Figure 6. Gene ontology functional analysis of DEGs in Cl/Cl-LT and Cl/Cm-LT libraries. The x-axis indicates the percentage of up- or down- regulated genes in Cl/Cl or Cl/Cm libraries under chilling stress in each GO term. The y-axis shows the names of functional categories.
Biological pathway enrichment analysis was performed by identifying the metabolic pathways or signal transduction pathways that were significantly enriched in the DEGs to gain insights into the biological functions of the DEGs (Figures 7A,B). The genes with common differential expression were mainly enriched in photosynthesis-antenna proteins, plant hormone signal transduction and plant-pathogen interaction, and most of the genes with significant enrichment were up-regulated. Plant hormone signal transduction and homologous recombination were the most common significantly enriched terms for uniquely regulated DEGs in Cl/Cl and Cl/Cm (Figure 7B). Kyoto encyclopedia of genes and genomes (KEGG) analysis showed that the up-regulated DEGs in the Cl/Cl plants were highly enriched in plant hormone signal transduction, phenylpropanoid biosynthesis, and flavonoid biosynthesis. Meanwhile, the main significantly enriched terms of the up-regulated DEGs in Cl/Cm were different from those in Cl/Cl. Arginine synthesis and arginine and proline metabolism were significantly enriched in pumpkin rootstock uniquely regulated DEGs. Combined with physiological results, the putrescine pathway may be involved in pumpkin rootstock grafting-induced chilling tolerance.

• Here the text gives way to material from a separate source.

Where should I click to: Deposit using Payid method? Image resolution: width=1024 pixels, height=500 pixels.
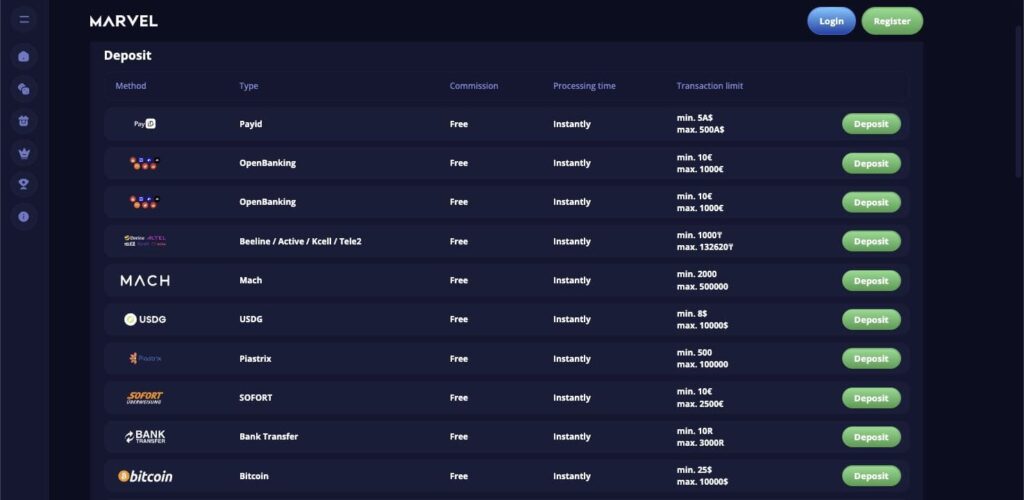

Figure 7. Kyoto encyclopedia of genes and genomes (KEGG) enrichment analysis of DEGs and expression of plant synthesis polyamine-related genes after in Cl/Cl and Cl/Cm plants. (A) Significantly enriched KEGG pathways of common up- and down- regulated genes in response to chilling stress. (B) Significantly enriched KEGG pathways of specific up- and down- regulated genes in self- and pumpkin-grafted watermelon in response to chilling stress. (C) Effects of chilling tolerance pumpkin grafting on synthesis polyamine genes. Dot color and size indicate the Q-value and gene number, respectively, as shown on the right of panels (A,B). Colors of the boxes represent up-regulated (red) and down-regulated (green) genes. The value is the log2 fold-change [log2(FC)] of each gene (Panel C).
Further analysis of polyamine metabolism pathway genes showed that the ADC, ODC, SPDS, PAO genes were up-regulated in response to chilling stress (Figure 7C). Moreover, ADC was further up-regulated. The results indicated that polyamine synthesis-related genes were involved in chilling stress response, and ADC (Cla97C11G210580) was the key gene up-regulated to promote putrescine accumulation in pumpkin-grafted seedlings.
Discussion
Chilling is a major environmental stress that has reduced agricultural production in the last few decades (Zhang J. et al., 2016). Watermelon seedling is sensitive to chilling stress for originated from Sudanese in the tropics (Renner et al., 2021). A short period of chilling stress can increase the CI value (Xu et al., 2016; Shi et al., 2019). Despite the widespread use of grafting in horticultural crops, the mechanism by which scion-rootstock interaction regulates plant tolerance to chilling stress needs further investigation. In the present study, the putrescine biosynthesis-associated gene ADC was significantly up-regulated in the Cl/Cm plants relative to the Cl/Cl plants under chilling stress. The data presented here also provide evidence that the pumpkin rootstock increases putrescine biosynthesis in scion leaves when exposed to chilling stress. Inhibiting putrescine accumulation in Cl/Cm plants under chilling stress decreases chilling tolerance of Cl/Cm. This result was confirmed by transcriptome data.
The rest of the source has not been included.